Stubblebine appeared in the 2006 documentary "One Nation Under Siege" where he states that a Boeing 757 airplane could not have crashed into the Pentagon on September 11, 2001.

Stubblebine is referred to by Richard Dawkins in his lecture "Queerer Than We Suppose: The strangeness of science" and as "comic relief" in The God Delusion (referencing The Men who Stare at Goats)."

There's a lot more, but why spoil the fun of others who want to dig some more?

Dr. Orac - you believe that this story is an "urban legend." I'm not so sure. I'm still bothered by the fact that Natural Solutions Foundation, a non-law, not-for profit, advocacy organization apparently based in Missouri, which apparently has no connections to California, is soliciting donations, apparently to be sent to a Missouri address, to hire an attorney for a woman in California who is entitled to counsel for free under California law.

And, I suppose this leads to some final questions about the story: Mr. Cowles, was the source of your story in any way related to use of Psi Tech equipment or methods? I'd think that remote viewing would reveal the answers to all the questions that have been raised. And, if not, why not?

A lot of this story sounds very exagerated and misinformed. Maybe the guy is legitimately confused.

I find it incredibly curious that he says the story appeared in "2 local newspapers" but he couldn't tell us what newspapers or when. Why mention this detail but not bother taking the fifteen extra keystrokes to mention the names of the papers? Even if we for some reason choose to assume that he isn't just lying outright, I can't help but wonder if he perhaps believes this press conference and "2 local newspaper" articles existed based on hearsay (from... who? Abraham Cherrix?), but hasn't actually seen them himself...

Interestingly, there's somewhat of a kerfluffle in the altie community over the Natural Solutions Foundation.

Charges are flying that the NSF and Gen. Stubblebine are some sort of "fifth column" aiming to do harm to the altie cause:…

It's bad enough that hard-core alties are super-paranoid about Big Pharma, the Evil FDA, anti-quackery advocates etc. When they get so far around the bend that they start consuming their own, look out. ;)

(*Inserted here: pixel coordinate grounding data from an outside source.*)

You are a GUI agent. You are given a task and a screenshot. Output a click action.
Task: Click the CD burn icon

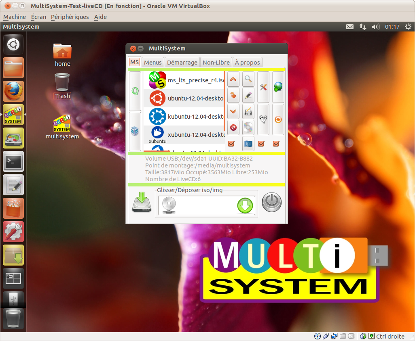(248, 128)
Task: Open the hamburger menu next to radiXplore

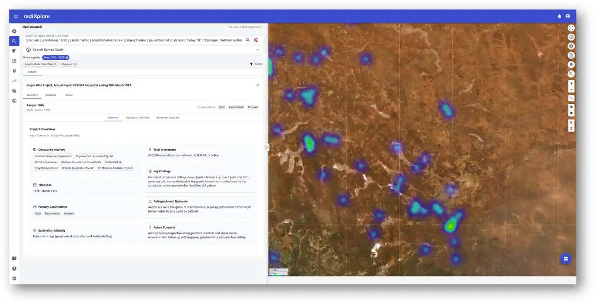Action: 16,16
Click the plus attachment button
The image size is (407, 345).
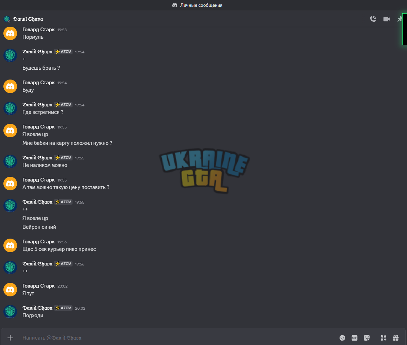(10, 338)
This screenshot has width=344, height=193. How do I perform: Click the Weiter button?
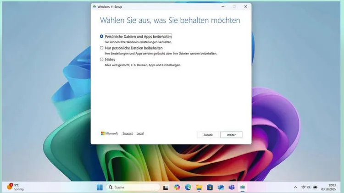[x=231, y=135]
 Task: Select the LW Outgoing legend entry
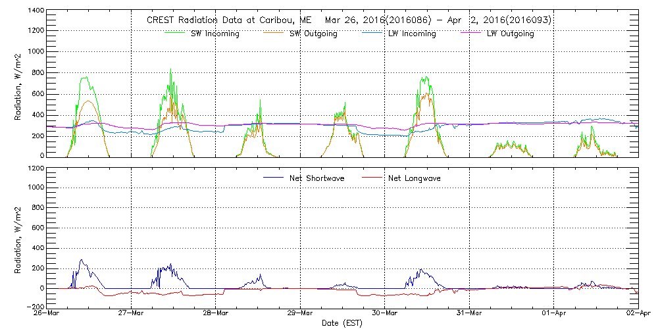[510, 34]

By Dangerous Bacon (not verified) on 19 Sep 2007 #permalink

I've been meaning to read The Men Who Stare At Goats for ages. Ronson's Them: Adventures With Extremists was fantastic, but I saw the TV show that was done alongside the second book so I never bothered to read it. I might just do so now.

By Ginger Yellow (not verified) on 20 Sep 2007 #permalink

Ronson's The Men Who Stare at Goats is excellent.

Is this Thomas Cowles II the same Thomas Cowles who was the Empire Towers spammer in Ohio, from the Cowles Publishing family? I see Thomas Cowles II uses the domain name, but it's registered to Telemercial in Boca Raton, FL (which the Florida Department of State has no record of as a corporate entity), so there's no obvious connection.

[Commenting for the first time here, as I'm just appalled, appalled I tell you! at the googling skills above.]

The real Abraham Cherrix (hint: pick the most unusual words to google, so Abraham Cherrix, not Christopher Taylor) was in Virginia and had (has?) Hodgkin's disease. Includes press links. So, looks like a huge distortion of originally legit(ish) story.

Oh, and the alternative therapy they opted for was Hoxsey Therapy. Yay.

Argh, went back and realized I totally misread, having been distracted by the unusualness of Cherrix as a name. Nevermind.